Per BTIG, even with NVDA’s +14% relative move, the 42 SPY members reporting this week through Thurs generated an ave -1.55% relative reaction since reporting. Put NVDA in the mix, and you get -1.9%. Only 67% of SPY reporters beat consensus Q4 EPS, below the typical 75-80% rate. They note that of the 18 SPY co’s introducing full-year 2024 guidance this week, only 4 provided an outlook where the midpoint earnings expectation was above the prior Street expectations. BBG writes that only 73% of the S&P members advanced, despite yesterday’s 2%+ pop—the lowest participation for a gain like that since the 2020 election. Breadth isn’t like back in Nov.

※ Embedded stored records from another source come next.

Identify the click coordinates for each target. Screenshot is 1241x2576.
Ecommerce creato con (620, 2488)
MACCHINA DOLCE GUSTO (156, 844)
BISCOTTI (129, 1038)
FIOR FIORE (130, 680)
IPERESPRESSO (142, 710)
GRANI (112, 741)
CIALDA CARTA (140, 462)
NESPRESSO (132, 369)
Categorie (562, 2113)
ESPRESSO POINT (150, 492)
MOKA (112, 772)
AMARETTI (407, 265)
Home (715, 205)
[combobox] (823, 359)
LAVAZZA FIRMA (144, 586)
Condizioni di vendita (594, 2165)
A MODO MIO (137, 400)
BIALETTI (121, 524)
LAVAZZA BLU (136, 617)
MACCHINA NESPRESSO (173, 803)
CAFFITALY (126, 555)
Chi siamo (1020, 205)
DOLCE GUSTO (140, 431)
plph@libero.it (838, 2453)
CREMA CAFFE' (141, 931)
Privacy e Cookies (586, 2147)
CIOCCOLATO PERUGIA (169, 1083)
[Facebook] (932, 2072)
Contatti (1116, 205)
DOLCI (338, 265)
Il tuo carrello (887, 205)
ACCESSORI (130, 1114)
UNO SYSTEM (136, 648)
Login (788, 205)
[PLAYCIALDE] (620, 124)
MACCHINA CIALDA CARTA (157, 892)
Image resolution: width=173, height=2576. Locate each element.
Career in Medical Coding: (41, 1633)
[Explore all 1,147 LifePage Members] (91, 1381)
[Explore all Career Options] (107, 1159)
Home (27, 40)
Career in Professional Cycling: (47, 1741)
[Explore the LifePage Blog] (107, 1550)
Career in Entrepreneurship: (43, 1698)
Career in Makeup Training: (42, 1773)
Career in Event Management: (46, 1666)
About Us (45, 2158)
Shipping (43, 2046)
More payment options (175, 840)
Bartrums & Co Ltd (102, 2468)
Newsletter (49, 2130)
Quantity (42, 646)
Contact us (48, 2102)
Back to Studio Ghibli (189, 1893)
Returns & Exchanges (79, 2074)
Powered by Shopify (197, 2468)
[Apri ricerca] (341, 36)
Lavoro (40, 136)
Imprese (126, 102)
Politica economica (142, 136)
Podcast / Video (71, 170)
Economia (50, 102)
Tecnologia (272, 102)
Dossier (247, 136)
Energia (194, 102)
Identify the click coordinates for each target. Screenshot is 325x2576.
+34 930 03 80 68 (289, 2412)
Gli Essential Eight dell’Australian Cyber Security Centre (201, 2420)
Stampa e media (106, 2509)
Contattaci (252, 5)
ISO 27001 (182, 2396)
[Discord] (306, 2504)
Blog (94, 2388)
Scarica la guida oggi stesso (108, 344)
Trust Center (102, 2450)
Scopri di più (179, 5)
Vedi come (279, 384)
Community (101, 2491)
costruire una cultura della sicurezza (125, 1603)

Mi Casa Es Mi Casa (No Su Casa)

The Housing Affordability Index recently hit the lowest level on record last week. Folks are staying put, and with rates up in the last 3 weeks, existing home supply down, labor strong, etc. Well, you get the picture. This is not changing soon.

Readdit For Yourself


Reddit is looking to go public, and its filings show a smaller loss last year, with revenue up +21%, per Reuters. But some wonder if they, like many private co’s, are prettying up as much as possible before hitting the roadshow. Lots of complaints about Reddit going downhill. They signed a licensing deal, but the power is in the users for that to work long term. Certainly they have benefitted from X’s self-inflicted challenges, but will that keep the party going?

China

42Macro notes that worsening deflation in the Chinese property market will mean more front-loaded policy support and increased liquidity.

Non-Consensus Thought

Everyone knows that longer duration assets make money when rates decline. BofA is projecting that $500bn will get invested into high grade corporate debt this year. Barclays is talking about $600bn to risk assets. We certainly understand that could be the case…even if rates stay paused for longer than expected, because eventually (1H25?) the economy will feel more pressure, rates will decline, and investors will make money. But there’s the risk of being too early. What if all this AI spending that fuels NVDA makes the Fed (gulp) hike in a few quarters? We don’t think that is the case, but this would become the biggest pain trade since 2022, when it was supposed to be the year of fixed income (but wasn’t). You’d be better off clipping high short-term rates and being patient.

Friday Fun Fact


BTIG estimates that SPX options are pricing in a +/- 3.3% move for Nov’s election day. That figure hasn’t moved much over the past month, so folks aren’t focused much on that….yet.